[[ Provided data open ]]

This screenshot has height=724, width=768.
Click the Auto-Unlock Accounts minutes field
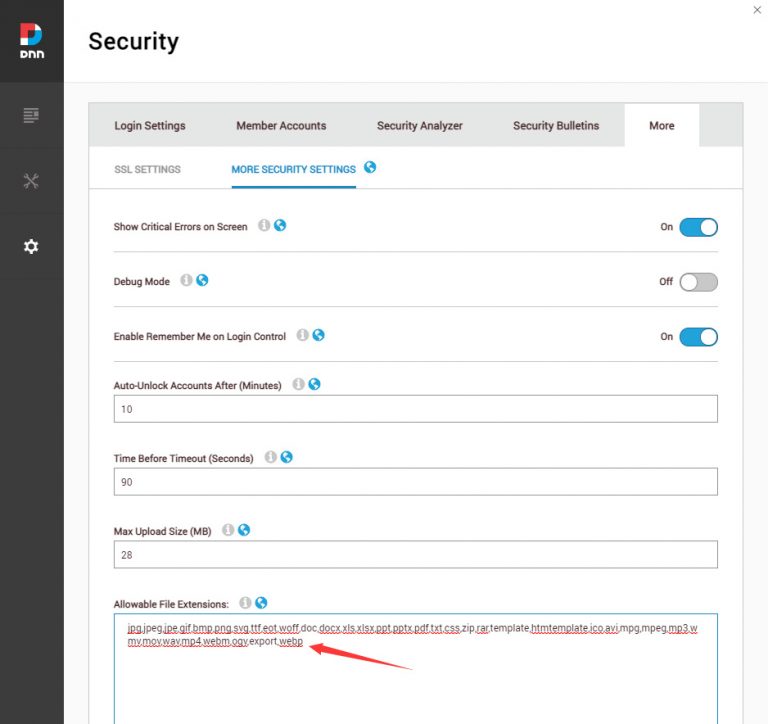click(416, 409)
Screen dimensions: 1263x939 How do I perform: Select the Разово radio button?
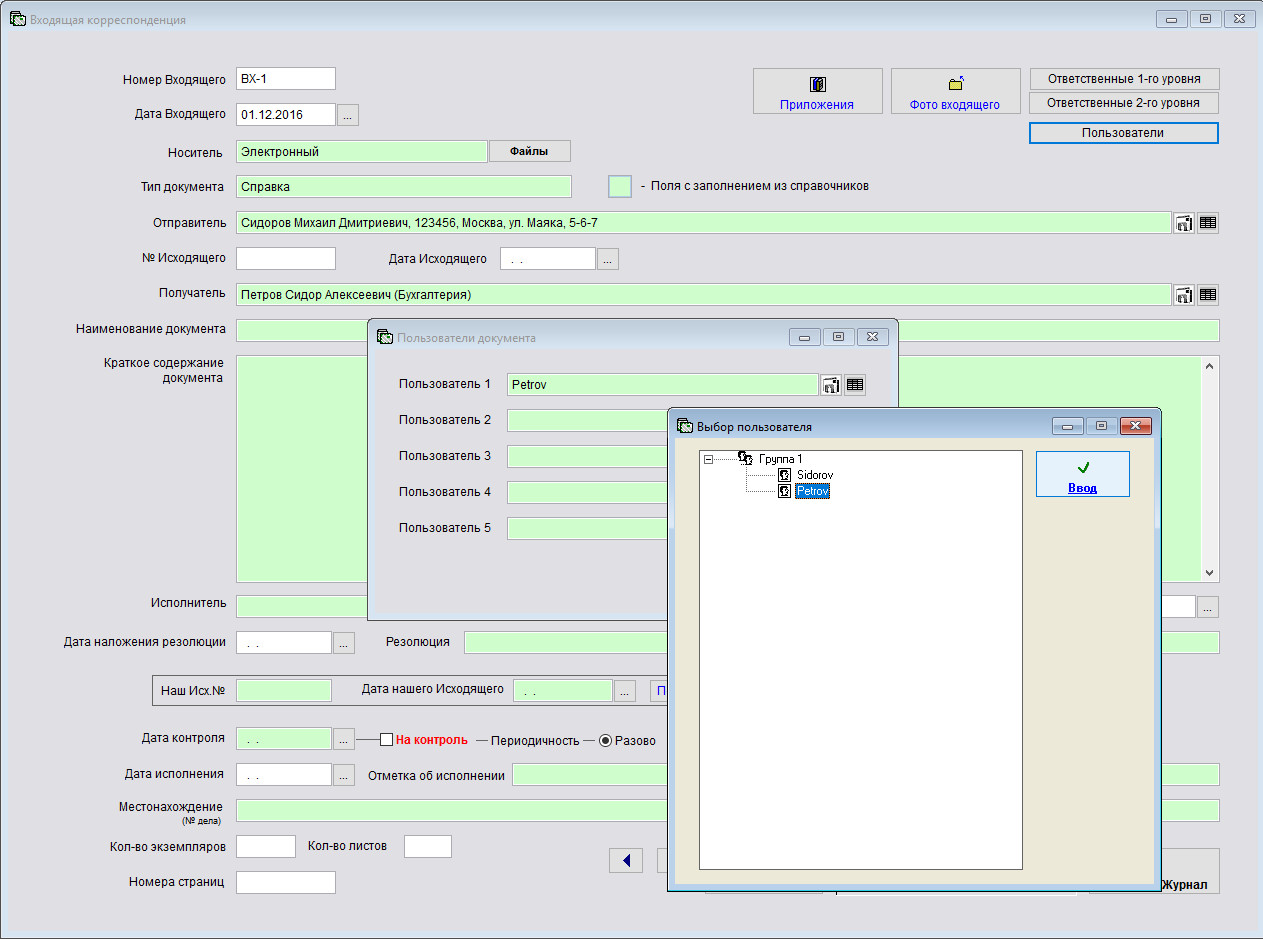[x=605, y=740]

[[ Provided data closed ]]

> [What is expected] Output the records exactly, please. The pictures are not part of the copy.

> [Answer to the exercise]
This screenshot has height=724, width=768.
Click the Auto-Unlock Accounts minutes field
click(416, 409)
Screen dimensions: 1263x939 How do I perform: Select the Разово radio button?
[x=605, y=740]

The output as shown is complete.